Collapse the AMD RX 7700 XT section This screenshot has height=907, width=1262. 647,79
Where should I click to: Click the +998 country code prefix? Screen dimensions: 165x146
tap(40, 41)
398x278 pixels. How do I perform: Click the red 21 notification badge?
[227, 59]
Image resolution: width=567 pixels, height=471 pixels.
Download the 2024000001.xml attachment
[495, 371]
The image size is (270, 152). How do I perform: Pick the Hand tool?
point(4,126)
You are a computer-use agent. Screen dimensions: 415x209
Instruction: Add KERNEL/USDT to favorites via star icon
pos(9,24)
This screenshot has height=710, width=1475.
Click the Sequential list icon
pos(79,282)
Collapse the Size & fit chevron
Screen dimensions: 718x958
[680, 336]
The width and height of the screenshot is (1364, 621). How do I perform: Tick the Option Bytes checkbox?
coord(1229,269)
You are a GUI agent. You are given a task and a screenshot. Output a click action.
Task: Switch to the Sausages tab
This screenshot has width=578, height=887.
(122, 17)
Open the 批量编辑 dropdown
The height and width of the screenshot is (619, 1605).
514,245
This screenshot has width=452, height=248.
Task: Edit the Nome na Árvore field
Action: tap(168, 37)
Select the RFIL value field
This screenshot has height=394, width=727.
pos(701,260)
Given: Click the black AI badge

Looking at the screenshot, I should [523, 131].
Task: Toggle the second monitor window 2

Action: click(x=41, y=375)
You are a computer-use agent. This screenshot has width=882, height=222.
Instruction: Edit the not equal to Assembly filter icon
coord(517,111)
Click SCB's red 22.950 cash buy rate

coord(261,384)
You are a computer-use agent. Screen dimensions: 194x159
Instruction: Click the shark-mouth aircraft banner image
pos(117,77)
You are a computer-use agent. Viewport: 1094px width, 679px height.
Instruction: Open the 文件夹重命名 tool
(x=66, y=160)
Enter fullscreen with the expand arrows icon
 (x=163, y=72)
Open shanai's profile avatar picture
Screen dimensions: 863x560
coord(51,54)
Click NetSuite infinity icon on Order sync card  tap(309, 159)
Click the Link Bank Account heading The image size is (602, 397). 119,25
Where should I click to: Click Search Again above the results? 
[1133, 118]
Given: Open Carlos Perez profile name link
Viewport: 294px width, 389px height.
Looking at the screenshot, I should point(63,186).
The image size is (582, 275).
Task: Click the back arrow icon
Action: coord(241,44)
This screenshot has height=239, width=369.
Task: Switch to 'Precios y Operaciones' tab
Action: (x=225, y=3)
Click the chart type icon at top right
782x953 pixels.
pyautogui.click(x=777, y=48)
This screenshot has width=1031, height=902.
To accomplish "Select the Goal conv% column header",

........

**WHAT THE TASK REQUIRES**
Starting with the line that contains "Instruction: Click the", output every line through the end of the listing above, unchanged.

**EXPECTED ANSWER**
Instruction: Click the shark-mouth aircraft banner image
pos(117,77)
You are a computer-use agent. Viewport: 1094px width, 679px height.
Instruction: Open the 文件夹重命名 tool
(x=66, y=160)
Enter fullscreen with the expand arrows icon
 (x=163, y=72)
Open shanai's profile avatar picture
Screen dimensions: 863x560
coord(51,54)
Click NetSuite infinity icon on Order sync card  tap(309, 159)
Click the Link Bank Account heading The image size is (602, 397). 119,25
Where should I click to: Click Search Again above the results? 
[1133, 118]
Given: Open Carlos Perez profile name link
Viewport: 294px width, 389px height.
Looking at the screenshot, I should point(63,186).
The image size is (582, 275).
Task: Click the back arrow icon
Action: coord(241,44)
This screenshot has height=239, width=369.
Task: Switch to 'Precios y Operaciones' tab
Action: (x=225, y=3)
Click the chart type icon at top right
782x953 pixels.
pyautogui.click(x=777, y=48)
This screenshot has width=1031, height=902.
To accomplish "Select the Goal conv% column header",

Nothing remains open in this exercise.